Parallelism and GPU Support
Palace employs multiple types of parallelism in an attempt to maximize performance across a wide range of deployment possibilities. The first is MPI-based distributed-memory parallelism. This is controlled using the -np
command line flag as outlined in Running Palace.
Shared-memory parallelism using OpenMP is also available. To enable this, the -DPALACE_WITH_OPENMP=ON
option should be specified at configure time. At runtime, the number of threads is configured with the -nt
argument to the palace
executable, or by setting the OMP_NUM_THREADS
environment variable.
Lastly, Palace supports GPU-acceleration using NVIDIA and AMD GPUs, activated with the build options -DPALACE_WITH_CUDA=ON
and -DPALACE_WITH_HIP=ON
, respectively. At runtime, the config["Solver"]["Device"]
parameter in the configuration file can be set to "CPU"
(the default) or "GPU"
in order to configure Palace and MFEM to use the available GPU(s). The config["Solver"]["Backend"]
parameter, on the other hand, controls the libCEED backend. Users typically do not need to provide a value for this option and can instead rely on Palace's default, which selects the most appropriate backend for the given value of config["Solver"]["Device"]
.
In order to take full advantage of the performance benefits made available by GPU- acceleration, it is recommended to make use of operator partial assembly, activated when the value of config["Solver"]["PartialAssemblyOrder"]

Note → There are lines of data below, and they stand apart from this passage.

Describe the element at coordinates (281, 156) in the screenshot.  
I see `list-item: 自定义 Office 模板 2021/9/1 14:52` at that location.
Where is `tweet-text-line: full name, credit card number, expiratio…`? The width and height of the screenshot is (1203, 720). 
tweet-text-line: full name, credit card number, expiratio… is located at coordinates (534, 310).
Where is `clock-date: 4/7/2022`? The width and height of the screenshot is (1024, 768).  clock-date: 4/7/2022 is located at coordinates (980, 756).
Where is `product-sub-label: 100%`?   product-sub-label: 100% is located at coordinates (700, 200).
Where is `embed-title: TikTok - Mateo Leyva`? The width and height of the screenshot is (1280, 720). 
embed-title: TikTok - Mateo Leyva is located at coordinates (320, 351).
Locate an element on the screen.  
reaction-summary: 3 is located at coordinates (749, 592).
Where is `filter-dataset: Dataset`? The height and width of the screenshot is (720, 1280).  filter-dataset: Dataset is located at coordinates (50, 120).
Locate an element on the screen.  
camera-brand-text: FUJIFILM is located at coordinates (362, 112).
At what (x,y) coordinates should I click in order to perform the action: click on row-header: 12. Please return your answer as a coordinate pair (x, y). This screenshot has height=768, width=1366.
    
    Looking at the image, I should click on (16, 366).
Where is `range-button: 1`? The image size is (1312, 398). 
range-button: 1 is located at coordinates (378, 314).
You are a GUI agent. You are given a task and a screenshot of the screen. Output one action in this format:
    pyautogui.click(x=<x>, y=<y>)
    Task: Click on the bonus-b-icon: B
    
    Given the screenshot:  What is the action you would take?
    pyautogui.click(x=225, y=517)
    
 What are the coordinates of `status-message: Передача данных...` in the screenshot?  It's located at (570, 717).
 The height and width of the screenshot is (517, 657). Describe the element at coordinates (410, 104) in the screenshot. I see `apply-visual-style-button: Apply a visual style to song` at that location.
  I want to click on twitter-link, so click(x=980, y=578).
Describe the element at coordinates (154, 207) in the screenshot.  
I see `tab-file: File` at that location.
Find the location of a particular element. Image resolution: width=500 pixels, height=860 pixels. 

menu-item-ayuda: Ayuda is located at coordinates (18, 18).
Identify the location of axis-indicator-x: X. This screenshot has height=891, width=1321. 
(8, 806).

is less than config["Solver"]["Order"]
. This feature avoids assembling a global sparse matrix and instead makes use of data structures for operators which lend themselves to more efficient asymptotic storage and application costs. See also https://libceed.org/en/latest/intro/ for more details. Partial assembly in Palace supports mixed meshes including both tensor product elements (hexahedra and quadrilaterals) as well as non-tensor product elements (tetrahedra, prisms, pyramids, and triangles).